Testo della pagina:

A questo proposito vi è un’ultima, significativa notazione: Apollo mostra di conoscere un’unica prassi battesimale, che è quella di Giovanni il Battista, il quale predicava un battesimo di cambiamento di mentalità (così traduco il termine greco metánoia che ricorre nelle narrazioni sinottiche) che, soltanto, può provocare la trasformazione degli atteggiamenti. Si tratta del battesimo che anche Gesù - che non lo amministrò mai e men che meno nel suo nome - ricevette per mano dello stesso Giovanni.

Una volta ancora: abbracciare la via significa trasformazione radicale, in altre parole, rivoluzione. Se ciò non avviene il messaggio evangelico viene non soltanto depotenziato, ma del tutto snaturato, tramutato, come poi difatti è avvenuto, in litania vuota e accomodante, che non fa appello ad alcun coinvolgimento personale attivo e responsabile.

Estratto della fonte:
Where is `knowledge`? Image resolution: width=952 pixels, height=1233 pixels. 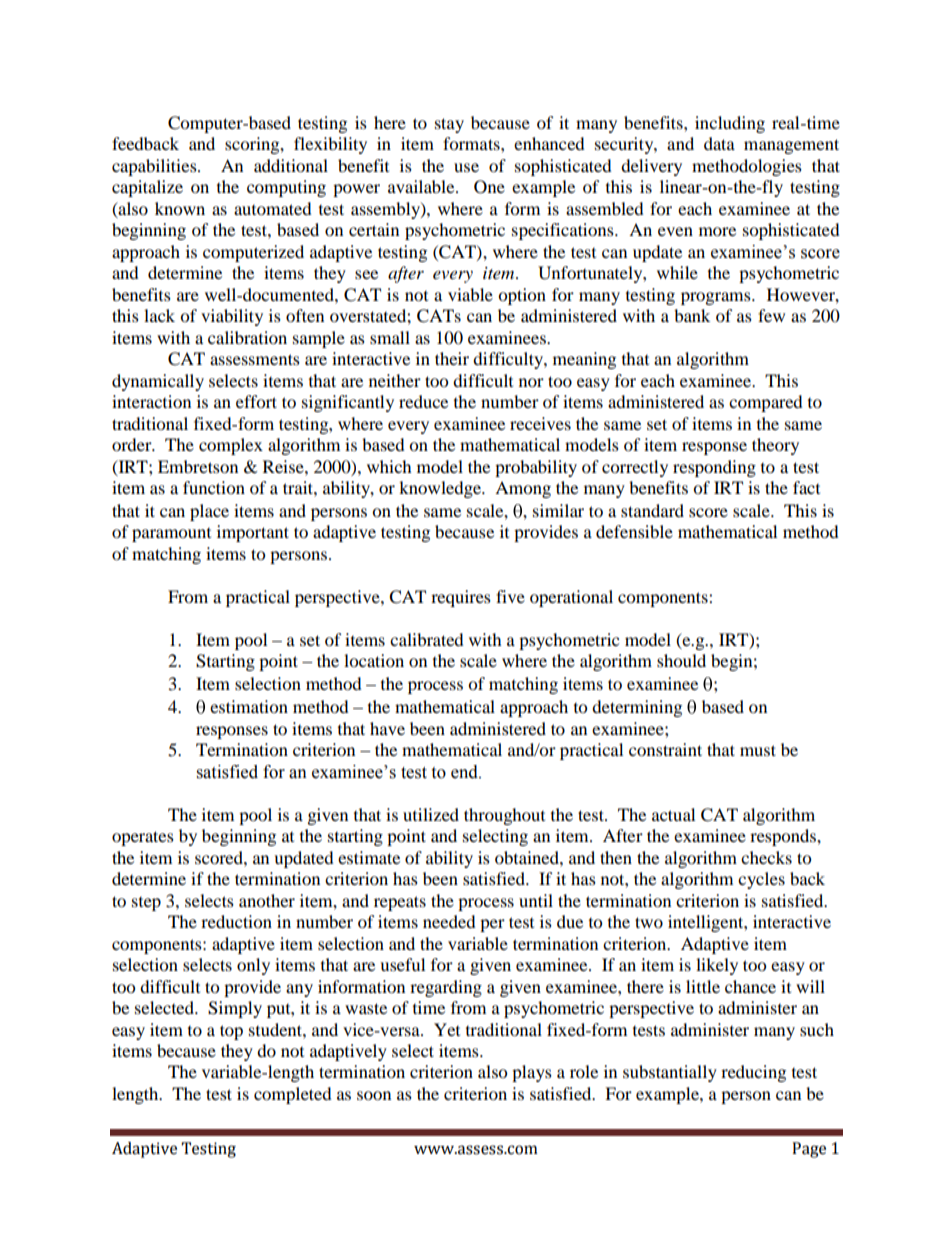 knowledge is located at coordinates (441, 489).
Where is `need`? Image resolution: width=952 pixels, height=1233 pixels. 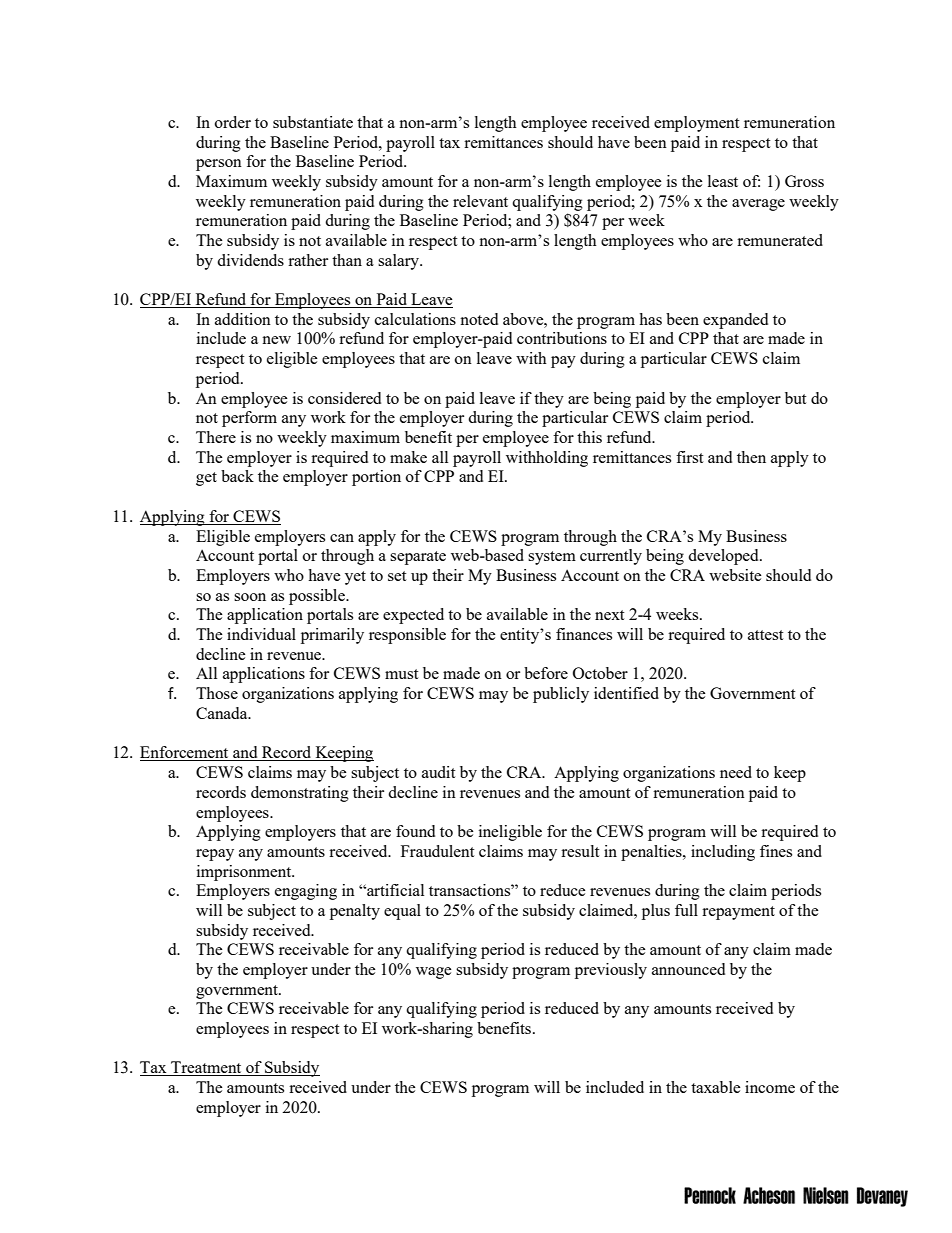
need is located at coordinates (736, 772).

Problemi:
1 – Riproduci dal testo sul battesimo di Giovanni tutto ciò che va da "A questo proposito" giù fino a "dello stesso Giovanni.".
2 – Riassumi in due frasi il testo sul battesimo di Giovanni.

Risultati degli esercizi:
1 –
A questo proposito vi è un’ultima, significativa notazione: Apollo mostra di conoscere un’unica prassi battesimale, che è quella di Giovanni il Battista, il quale predicava un battesimo di cambiamento di mentalità (così traduco il termine greco metánoia che ricorre nelle narrazioni sinottiche) che, soltanto, può provocare la trasformazione degli atteggiamenti. Si tratta del battesimo che anche Gesù - che non lo amministrò mai e men che meno nel suo nome - ricevette per mano dello stesso Giovanni.

2 – Apollo conosce un'unica prassi battesimale, quella di Giovanni il Battista, che predicava un battesimo di cambiamento di mentalità ricevuto anche da Gesù. Abbracciare la via significa trasformazione radicale, e se questa non avviene il messaggio evangelico viene snaturato e tramutato in una litania vuota e accomodante.